Pour le généraliste, les collectifs peuvent venir en soutien des syndicats. "Il faut qu’on traduise sur le terrain leur parole et leur volonté de ne pas se laisser dicter les choses demain." "L’idée des collectifs est de prendre la place de quelque chose qui n’existe pas, estime de son côté le Dr Olivier Leroy. C’est compliqué aujourd’hui pour les syndicats d’avoir à la fois une vision nationale et une vision très locale. Les collectifs sont des forces nouvelles qui doivent agir sur les institutions locales, faire remonter l’état des troupes aux associations et syndicats." Car ces derniers ne représentent pas tous les médecins français, poursuit-il. "Ils ne sont pas du tout représentatifs de ce que pense la base", regrette le praticien angevin. A peine 23% des libéraux ont en effet voté aux dernières élections URPS. Une abstention record.

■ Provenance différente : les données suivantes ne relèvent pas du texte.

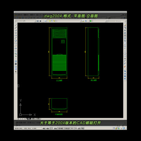Open the ByLayer linetype dropdown
The width and height of the screenshot is (141, 141).
pos(117,21)
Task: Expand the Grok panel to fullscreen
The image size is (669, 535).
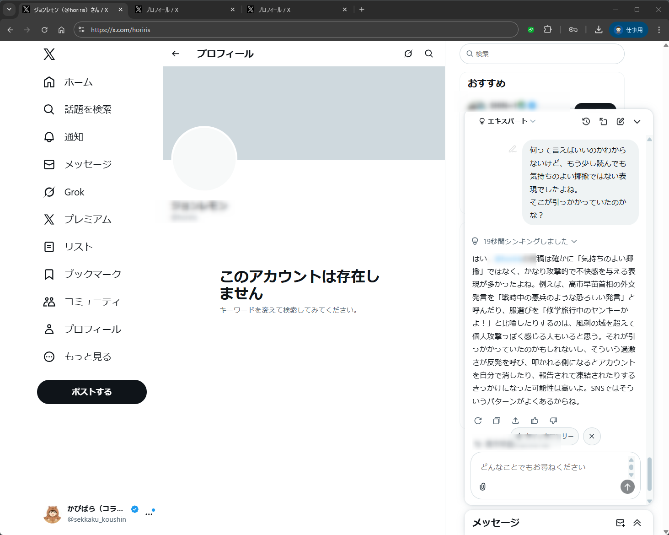Action: click(x=603, y=121)
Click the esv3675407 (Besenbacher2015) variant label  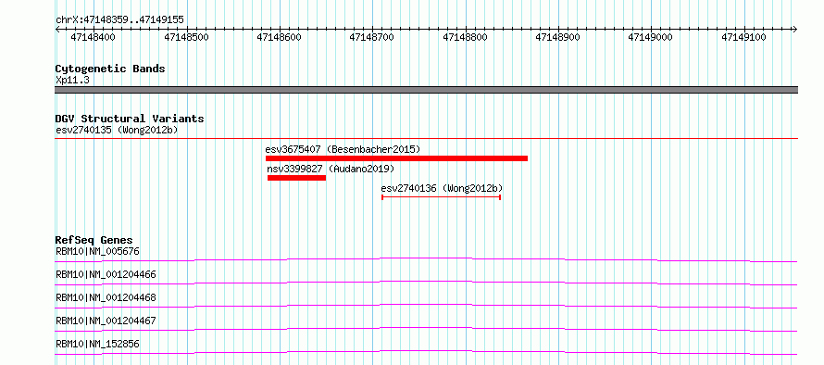[343, 149]
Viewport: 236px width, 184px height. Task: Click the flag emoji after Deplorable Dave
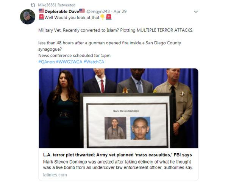click(82, 11)
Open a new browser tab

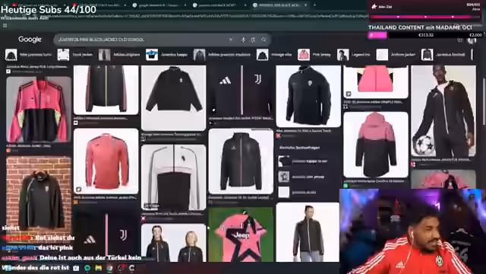pos(314,5)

"Si on avait des syndicats de médecins 100% d’accord avec nos moyens d’actions, on n’aurait pas besoin d’être en collectifs", considère également le Dr Bastien. En revanche, nuance-t-il, il y a eu "un éveil des médecins généralistes", notamment depuis l’arrivée de Médecins pour demain. "Il y aura d’autres élections URPS qui, je pense, auront un taux de participation beaucoup plus important." "Les médecins ont compris qu’on avait un intérêt à être syndiqué, le mot syndicat ne fait plus peur", s’accorde à dire le Dr Leroy. Ce n’est pas la Dre Josuan qui le contredira : "Avant l’arrivée de MPD, je ne connaissais pas les syndicats…" Aujourd’hui, la trentenaire fait partie de la Fédération des médecins de France (FMF). "Notre prise de conscience politique est à mon avis un peu tardive", reconnaît le Dr Collet, qui a adhéré à un syndicat et à Médecins pour demain il y a six mois.

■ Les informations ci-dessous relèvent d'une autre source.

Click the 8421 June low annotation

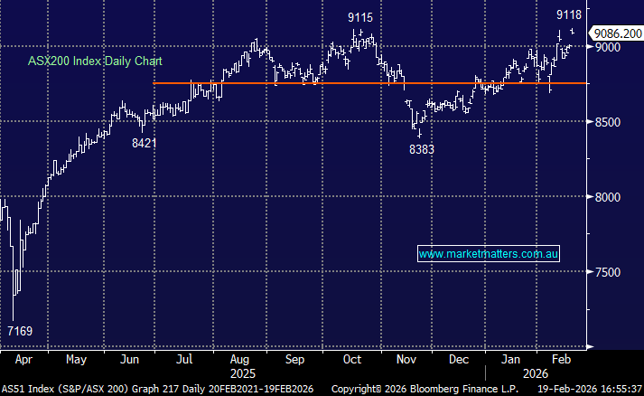click(x=143, y=143)
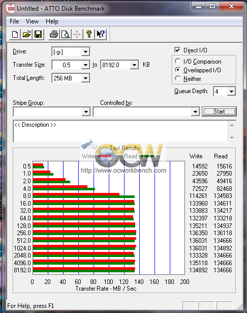This screenshot has width=247, height=313.
Task: Expand the Drive dropdown
Action: 85,52
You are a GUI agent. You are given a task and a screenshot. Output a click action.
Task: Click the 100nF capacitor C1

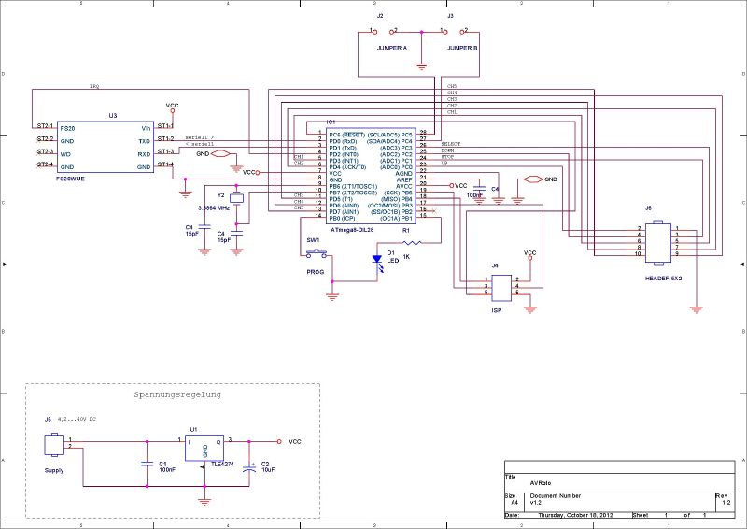tap(147, 464)
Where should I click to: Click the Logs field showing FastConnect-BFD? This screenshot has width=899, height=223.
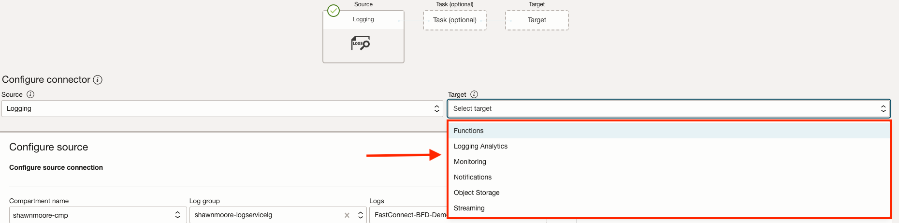click(x=409, y=215)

Les forces que possèdent les collectifs départementaux font toutefois émerger une lueur d’espoir dans le discours de leurs membres. "Nous ne sommes pas assujettis, nous n’avons pas de devoir de réserve, de budget annuel, de frais de fonctionnement, on est libres, on n'a que nos idées à défendre", souligne le Dr Bastien Nicolas. A l’instar de la fronde tarifaire, seuls les collectifs – des structures sans statut juridique – pouvaient porter une telle action, estime le Dr Leroy. "J’y crois, confie le Dr Collet. Je me suis installé il y a cinq ans et je pense qu’on peut encore être force de propositions car on est encore assez nombreux. On a une jeune génération qui prend conscience que si on ne se bat pas maintenant, le système de santé que l’on connait, égalitaire et solidaire, ne durera pas très longtemps."

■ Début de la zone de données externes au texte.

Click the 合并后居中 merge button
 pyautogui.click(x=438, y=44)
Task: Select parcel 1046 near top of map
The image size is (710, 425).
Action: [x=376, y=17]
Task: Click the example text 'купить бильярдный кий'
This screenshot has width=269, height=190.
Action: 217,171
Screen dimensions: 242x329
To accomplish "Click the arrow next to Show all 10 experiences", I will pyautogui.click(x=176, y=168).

Quoi qu’il en soit, "que les négociations aboutissent ou non, on est suffisamment nombreux dans les territoires pour dire que ce qui tombe d’en-haut nous convient ou pas. Si on n’arrive pas à construire quelque chose de cohérent avec nos partenaires habituels, on fera quelque chose à côté", avertit le Dr Leroy. Le ton est donné.
* Le BNC des généralistes libéraux a diminué de 7% en 2022 par rapport à 2021 d'après les statistiques de l'Union nationale des AGA (Unasa).